The above reported percentage is higher than:
- Trisomies of chromosomes 3, 5, 6, 11, 12, 17, 19 and X;
- Autosomal monosomies (27).
In our population, structural alterations were observed in 2.9% of first trimester miscarriages (27). Other studies range from 1.2% (28) to 4.4% (29).
In conclusion, given the high rate of occurrence, the phenomena should be recognised as a significant contributor to genetic imbalance causing fetal demise. Therefore, it is important to integrate such understanding into testing protocols.
Parents experiencing CIN in miscarriage are able to have normal pregnancies, but in many cases, have other reproductive problems. Although preliminary (with only one patient), there is a chance that CIN may occur in future pregnancies. Environmental factors may be involved in causing CIN in miscarriage; our data suggests that it is unlikely to be the only cause.
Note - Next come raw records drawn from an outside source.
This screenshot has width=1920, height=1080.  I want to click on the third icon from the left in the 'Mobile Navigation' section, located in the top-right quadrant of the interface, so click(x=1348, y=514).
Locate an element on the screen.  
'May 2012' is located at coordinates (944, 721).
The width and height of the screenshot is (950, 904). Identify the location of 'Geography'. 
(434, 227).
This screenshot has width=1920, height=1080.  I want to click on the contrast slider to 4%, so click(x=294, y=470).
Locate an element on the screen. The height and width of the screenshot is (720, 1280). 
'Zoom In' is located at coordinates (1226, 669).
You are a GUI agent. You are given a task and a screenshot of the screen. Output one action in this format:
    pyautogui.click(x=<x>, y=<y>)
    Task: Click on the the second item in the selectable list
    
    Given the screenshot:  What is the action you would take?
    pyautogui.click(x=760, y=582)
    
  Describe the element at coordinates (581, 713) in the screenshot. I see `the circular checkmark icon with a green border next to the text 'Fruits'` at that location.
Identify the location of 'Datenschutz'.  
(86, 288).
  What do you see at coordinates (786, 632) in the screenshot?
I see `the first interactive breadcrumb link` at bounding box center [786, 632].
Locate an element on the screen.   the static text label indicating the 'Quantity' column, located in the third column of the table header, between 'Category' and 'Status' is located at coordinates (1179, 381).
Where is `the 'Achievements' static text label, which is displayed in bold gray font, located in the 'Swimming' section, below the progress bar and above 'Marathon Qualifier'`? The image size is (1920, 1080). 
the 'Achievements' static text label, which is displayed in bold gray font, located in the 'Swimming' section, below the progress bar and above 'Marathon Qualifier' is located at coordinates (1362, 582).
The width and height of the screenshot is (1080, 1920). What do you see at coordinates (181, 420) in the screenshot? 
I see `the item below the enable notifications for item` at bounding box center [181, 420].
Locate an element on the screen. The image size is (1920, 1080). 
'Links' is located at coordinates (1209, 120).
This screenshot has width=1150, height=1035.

Further understanding of the mechanisms resulting in genetic instability may give us insight into the reason for fetal demise in these cases. By the use of single cell molecular tools, it may be possible in the future to uncover the mechanism or better understand the result of CIN in early development.
Many thanks to Professor Terry Hassold for careful reading of the manuscript and helpful comments during preparation of the document.
Conflicts of Interest: The authors have no conflicts of interest to declare.
Ethical Statement: As this was a retrospective study obtained from laboratory records, no ethics approval was necessary. All patients have been de-identified. All material and data are stored according to NHMRC regulations.